* _About this task_
After locating the line that contains "This screenshot has height=406, width=502.", quote it and all lines after it through the end of the entries, and nothing more. Pictures stay out.

(Records from a data source)

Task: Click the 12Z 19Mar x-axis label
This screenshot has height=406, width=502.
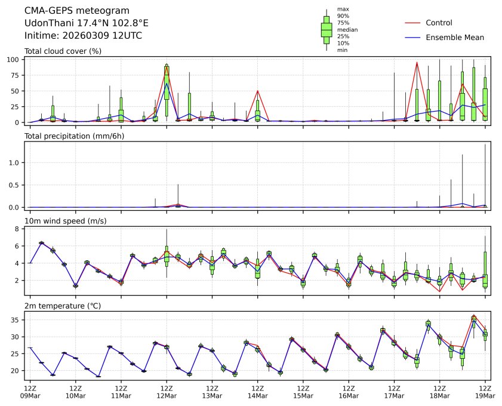Action: (485, 391)
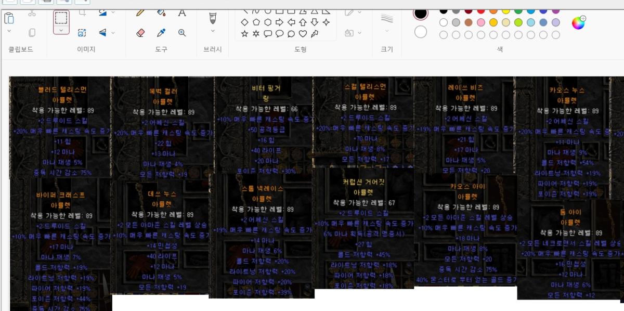Select the Magnifier zoom tool

pos(182,33)
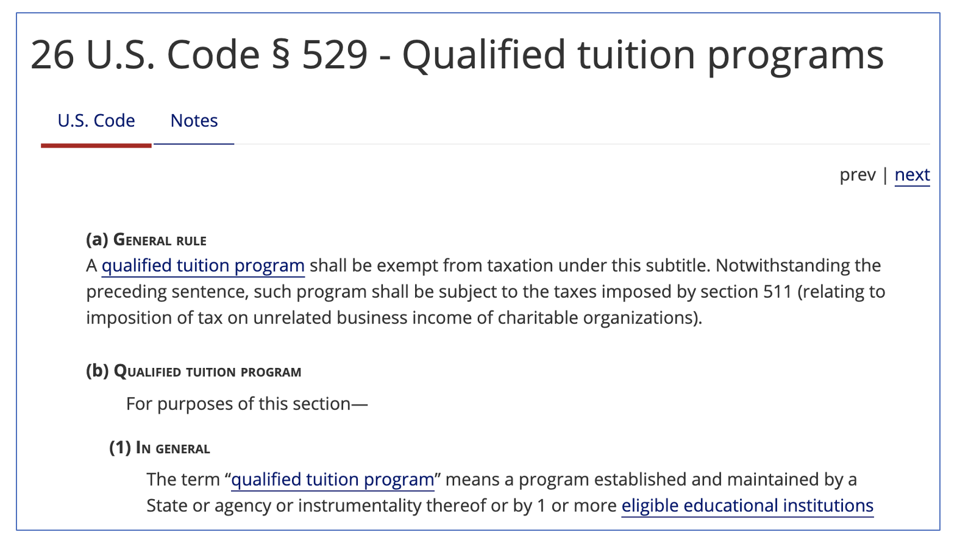Click the (b) Qualified tuition program heading
This screenshot has width=957, height=543.
point(194,372)
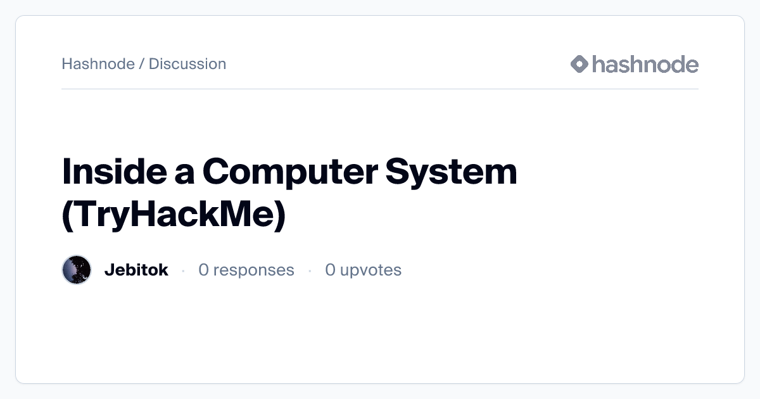The width and height of the screenshot is (760, 399).
Task: Click the Hashnode diamond logo icon
Action: 580,64
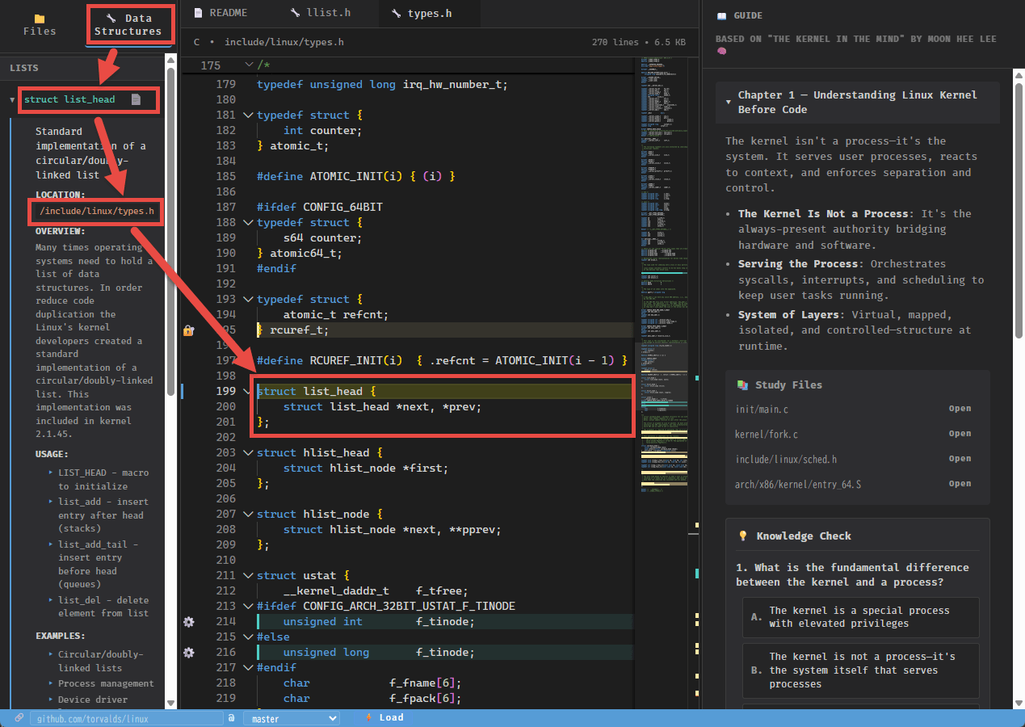
Task: Click the lock icon beside rcuref_t line
Action: point(188,330)
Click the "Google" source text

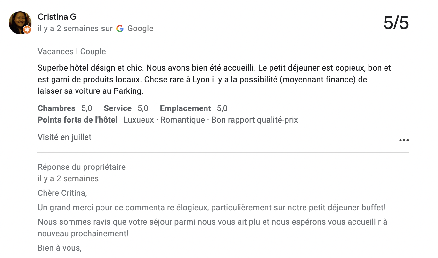[140, 29]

* _The answer_
This screenshot has height=406, width=502.
Action: (485, 391)
Select the Magnifier zoom tool

pos(182,33)
Click the (b) Qualified tuition program heading
This screenshot has width=957, height=543.
point(194,372)
The width and height of the screenshot is (760, 399).
Task: Click the Hashnode diamond logo icon
Action: 580,64
Task: Click the lock icon beside rcuref_t line
Action: point(188,330)
Click the "Google" source text

[140, 29]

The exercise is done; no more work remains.